Thats not entirely true considering that he may be able to teach you and that can help you develop your own skills, remember that its not all about winning. You gotta have some fun while playing warhammer or you'd just be defeating the purpose of having a hobby. And also there is absolutely no reason why two Chaos marine armies cant battle each other. Since they are following a particular god or leader, you can assume that your parties are fighting to find out who is the strongest or who will take possesion of some rare icon or something to please their leader and thus get more benefits. There is a reasonable amount of Fluff/Storylines you can make up to justify any battle. But in reality you shouldn't pick a army just cause of the price or how cool some one else thinks they are. My first army was Tyranids and I thought I was really into them but once I hit about 800pts I started to realise that the painting of them was getting quite boring and I found I didnt enjoy the fact that my units were all slave driven by the hive mind. As cool as the preditorial insects slaughtering every one in sight was, I found I was seeking a army with a real sense of purpose and thats what led me to my Deamonhunters.
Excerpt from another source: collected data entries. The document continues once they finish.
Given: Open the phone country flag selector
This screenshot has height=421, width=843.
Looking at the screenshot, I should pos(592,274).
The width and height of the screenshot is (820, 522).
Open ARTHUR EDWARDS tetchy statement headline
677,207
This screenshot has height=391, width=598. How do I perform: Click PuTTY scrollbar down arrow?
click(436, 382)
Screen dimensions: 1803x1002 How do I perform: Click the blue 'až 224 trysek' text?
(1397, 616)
So if anything follow an army of which you prefer the Storyline/Fluff that way it doesent matter what you choose to do your going to enjoy it.


----------



## angelXD19 (Feb 11, 2010)

ok of everything I would go with daemons. I have played the army since it came out and loved it. Don't believe people when they say daemons suck they simply have played a good daemons. they may require luck but hey it's just a game of dice so just enjoy playing.


----------